On June 17, 2009, President Obama announced bold and sweeping proposals to revamp oversight of the financial markets not seen since post depression times. The proposed changes increase scrutiny of nearly every type of financial company—including mortgage brokers, hedge funds, banks and investment firms. The message to the market is clear: more regulation means more investigations and more prosecutions.

President Obama hopes to modernize regulatory oversight, eliminate jurisdictional overlap, address regulatory weaknesses and restore consumer and investor confidence in our markets. These changes undoubtedly will result in increased government scrutiny and require companies to review their internal compliance practices, prepare for regulatory inquiries and, in some cases, register with the government for the first time.

The administration intends to improve the regulatory framework by addressing five major areas it believes led to the current financial crisis:

  1. Improperly capitalized financial institutions;
  2. Unregulated securitization practices;
  3. Weak consumer and investor protection measures;
  4. Ineffective government intervention in the resolution of important, failed, non-banking financial firms; and
  5. Nonexistent international standards of regulation and supervision.

The administration also plans to raise capital and liquidity requirements for financial institutions and impose more stringent regulation for bank holding companies and other large firms whose failures could impact the stability of our economy. Specifically, the proposals bolster the Federal Reserve's power to regulate these institutions and allow for the creation of a council of regulators tasked with coordinating regulation responsibility among various regulatory agencies. As discussed in our March 26, 2009 Client Alert, the proposal would subject systemically important hedge funds and their managers to capital and liquidity requirements for the first time.

The proposals also address a key component of the mortgage crisis—namely, the nontransparent and unregulated securitization process. Issuers of asset-backed securities will face stricter reporting requirements; the power of credit-rating agencies will be reduced, and a securitization originator, sponsor or broker must now maintain a financial interest in its performance. The regulation gap between futures and securities will be closed and the SEC's and CFTC's oversight and enforcement capabilities for all hedge funds, derivative contracts and derivative dealers will be clearly defined.

The administration also plans to build on its recent credit card company legislation by creating a new regulator tasked with overseeing consumer-related financial products. The newly proposed regulator will shore-up the weak consumer and investor protections across the industry—from mortgages to annuities.

The President acknowledged the inadequacy of the Federal Reserve's approach to dealing with the dissolution of large, failed nonbanking firms like AIG. To better prepare for future failures, the administration plans to establish a resolution mechanism to be used "only in extraordinary circumstances" for those firms whose failure could adversely affect our economy. These new procedures will be akin to the FDIC's procedures for handling bank failures.

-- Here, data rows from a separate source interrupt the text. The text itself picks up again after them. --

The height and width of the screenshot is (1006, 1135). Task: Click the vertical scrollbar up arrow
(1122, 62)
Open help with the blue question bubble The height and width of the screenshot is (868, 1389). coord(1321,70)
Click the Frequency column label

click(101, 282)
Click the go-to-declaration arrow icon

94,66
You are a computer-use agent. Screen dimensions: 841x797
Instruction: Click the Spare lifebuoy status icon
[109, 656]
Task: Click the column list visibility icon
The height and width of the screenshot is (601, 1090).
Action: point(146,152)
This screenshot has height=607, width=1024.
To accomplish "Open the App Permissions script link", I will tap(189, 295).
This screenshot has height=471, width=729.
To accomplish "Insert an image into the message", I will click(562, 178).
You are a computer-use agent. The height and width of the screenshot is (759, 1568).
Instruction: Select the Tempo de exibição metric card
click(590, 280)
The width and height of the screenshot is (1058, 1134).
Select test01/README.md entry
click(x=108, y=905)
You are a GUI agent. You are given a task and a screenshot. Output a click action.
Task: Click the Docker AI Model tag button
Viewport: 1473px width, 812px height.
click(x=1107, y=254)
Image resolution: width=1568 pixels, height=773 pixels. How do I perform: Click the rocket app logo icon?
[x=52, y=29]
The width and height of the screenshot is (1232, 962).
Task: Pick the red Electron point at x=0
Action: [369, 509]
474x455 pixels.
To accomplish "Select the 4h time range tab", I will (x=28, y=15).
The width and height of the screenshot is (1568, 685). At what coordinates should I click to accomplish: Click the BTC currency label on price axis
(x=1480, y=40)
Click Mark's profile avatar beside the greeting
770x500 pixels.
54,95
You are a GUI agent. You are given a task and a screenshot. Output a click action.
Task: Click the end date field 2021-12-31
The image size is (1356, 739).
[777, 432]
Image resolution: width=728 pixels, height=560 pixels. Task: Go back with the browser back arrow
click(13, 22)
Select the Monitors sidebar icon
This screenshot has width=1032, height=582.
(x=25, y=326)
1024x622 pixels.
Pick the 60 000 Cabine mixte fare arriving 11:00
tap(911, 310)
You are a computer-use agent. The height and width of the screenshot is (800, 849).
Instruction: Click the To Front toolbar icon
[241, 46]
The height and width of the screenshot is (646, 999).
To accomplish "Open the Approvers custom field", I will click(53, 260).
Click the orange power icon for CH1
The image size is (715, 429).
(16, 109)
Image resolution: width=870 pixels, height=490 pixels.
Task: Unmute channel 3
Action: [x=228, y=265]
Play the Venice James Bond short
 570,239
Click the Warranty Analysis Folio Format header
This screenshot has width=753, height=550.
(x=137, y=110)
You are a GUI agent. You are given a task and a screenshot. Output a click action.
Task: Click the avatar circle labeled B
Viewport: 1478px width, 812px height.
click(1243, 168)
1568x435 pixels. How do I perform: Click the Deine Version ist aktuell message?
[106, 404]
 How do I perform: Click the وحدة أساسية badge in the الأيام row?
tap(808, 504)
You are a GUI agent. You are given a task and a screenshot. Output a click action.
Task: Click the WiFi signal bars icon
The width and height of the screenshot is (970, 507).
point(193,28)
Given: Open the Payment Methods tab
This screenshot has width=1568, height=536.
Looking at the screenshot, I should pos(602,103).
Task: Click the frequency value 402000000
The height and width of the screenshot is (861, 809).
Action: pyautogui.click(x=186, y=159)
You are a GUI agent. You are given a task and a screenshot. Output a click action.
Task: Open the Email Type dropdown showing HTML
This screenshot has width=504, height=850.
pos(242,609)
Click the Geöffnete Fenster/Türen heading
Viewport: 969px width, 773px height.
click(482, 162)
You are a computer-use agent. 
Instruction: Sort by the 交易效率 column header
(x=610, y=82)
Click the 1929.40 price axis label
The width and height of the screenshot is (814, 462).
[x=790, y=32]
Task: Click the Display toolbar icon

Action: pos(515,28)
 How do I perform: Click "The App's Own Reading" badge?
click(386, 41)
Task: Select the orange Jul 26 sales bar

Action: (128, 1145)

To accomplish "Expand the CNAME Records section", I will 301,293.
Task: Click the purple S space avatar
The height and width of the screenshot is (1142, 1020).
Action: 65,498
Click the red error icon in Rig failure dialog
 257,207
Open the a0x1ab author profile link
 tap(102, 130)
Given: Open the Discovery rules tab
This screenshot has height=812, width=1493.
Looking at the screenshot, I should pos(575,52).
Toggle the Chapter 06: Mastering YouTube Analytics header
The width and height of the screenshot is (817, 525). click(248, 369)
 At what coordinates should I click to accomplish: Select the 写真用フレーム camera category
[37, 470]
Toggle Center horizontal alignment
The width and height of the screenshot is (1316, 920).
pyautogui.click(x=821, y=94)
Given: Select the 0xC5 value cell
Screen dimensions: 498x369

These proposals will require more government oversight and a strengthening of the relationships between the existing regulatory agencies. Many institutions, like hedge funds, including private equity and venture capital funds, and mortgage brokers, will face government regulation for the first time. Some government agencies, like the Office of Thrift Supervision will be eliminated completely while others like the SEC and the CFTC will be remain separate, but their roles more clearly defined. In fact, both the SEC and CFTC are bolstering their ranks—the SEC has recently brought in two former federal prosecutors to head the agency's Enforcement Division and its New York Office.

The increased regulation announced by the President will likely lead to an increase in regulatory investigations and criminal prosecutions. Companies need to proactively review existing policies and practices and prepare for this new, and highly regulated, regime.